Is it a good idea to ground dust collection systems? If so, what's the best way to do that? Thanks! Chuck


----------



## Tclem (Dec 10, 2014)

3 prong cord? Should have an equipment ground wired already


----------



## SENC (Dec 10, 2014)

Yep, to avoid potential for a fire from static electricity. I've always been told just to run a length of wire along the pipes and back to the metal housing of the DC. I have a mobile DC and just use the "retractable" flex tubing with wire built-in, but can live with the inefficiency because of very short runs.


----------



## TurnTex (Dec 10, 2014)

Actually, it is a myth that you need to ground shop dust collection piping.
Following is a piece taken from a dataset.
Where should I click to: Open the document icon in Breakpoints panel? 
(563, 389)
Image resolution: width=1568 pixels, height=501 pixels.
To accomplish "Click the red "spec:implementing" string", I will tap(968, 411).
Myth Busters did a small segment on this a number of years ago and they could not get an explosion or fire of any kind. I have a full shop DC piped with PVC to a ClearVue cyclone and never even get a static shock, even in the winter.

Reactions: Agree 2


----------



## Nature Man (Dec 11, 2014)

Tclem said:


> 3 prong cord? Should have an equipment ground wired already


Yes, 3 prong, 220V.


----------



## Tclem (Dec 11, 2014)

Nature Man said:


> Yes, 3 prong, 220V.


That will be two hots and a ground. your third prong on a 220 should go back to your main panel to the ground bar. No neutral in 220v.


----------



## JR Custom Calls (Dec 11, 2014)

I'm going to end up grounding mine... I never got shocked until I added the trash can separator to my system... now it'll make my hair stand up. I use the flex piping with the metal wire through it, so I think all I need to do is run a wire between the two pieces that hook to the separator, and then one from the plastic fitting on the impeller housing to the body of the DC.

Reactions: Agree 1


----------